Heschel explains the Sabbath as a spiritual rhythm of life. When he talks about the day of rest, or menuha, he says its not simply about ceasing labor: “Menuha which we usually render with ‘rest’ means here much more than withdrawal from labor and exertion, more than freedom from toil and strain or activity of any kind. Menuha is not a negative concept but something real and intrinsically positive” . Heschel believed the Sabbath rest was a positive thing, and was the purpose and pinnacle of labor. He said that we work in our everyday lives in order for us to take a day of rest in which we reflect in quietness and rest to God. He references a passage in Isaiah that says, “In quietness and rest is your strength…” "Labor without dignity is the cause of misery; rest without the spirit the source of depravity" .

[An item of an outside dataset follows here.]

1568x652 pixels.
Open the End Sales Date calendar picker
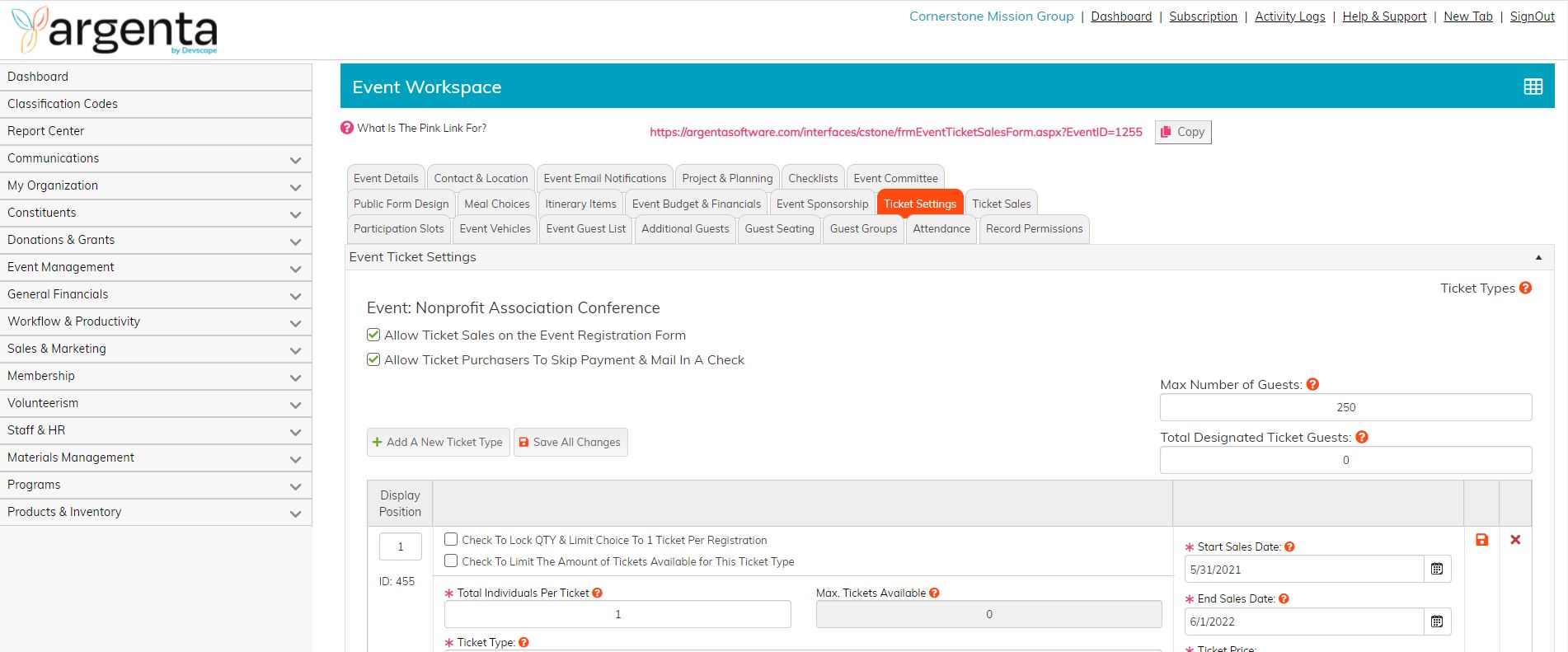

The preservation of the Sabbath is one of the most important aspects of the Jewish Culture and religion. By abiding by the Sabbath, the Jewish people have a distinctive way of connecting with God. The Jewish religion is unique to other religions; in other religions, temples and churches are built as holy space, but Judaism builds a church to God in time, by following the Sabbath. Heschel writes, “The higher goal of spiritual living is not to amass a wealth of information, but to face sacred moments” . I think two significant parts of the Sabbath, for Heschel, is the relationship we have with God and the nature of the self. We tend to live incomplete and distracted lives, by resting on the Sabbath it allows us to reflect on what our lives mean, and to renew our faith and morals in order to live a more complete existence. He says that the Sabbath day is not just about ourselves, but it’s also about the one we develop spiritually with God. Heschel has also said that ‘shalom’, or peaceful fullness of living, is attained through the relationship we develop with God.
Martin Buber had an interesting take on the Sabbath by saying that it helps us rise beyond “I-and-It” to our complete being in “I and Thou” . If we choose to live rightly, then in the “chrysalis state of the It,” the “I and Thou” meet . The Sabbath is very similar to this when Heschel describes how we should look to the eternal world for guidance, and keep our minds true while enduring the days of labor. This is why the Sabbath help us to focus our minds towards God so that we can go forth throughout...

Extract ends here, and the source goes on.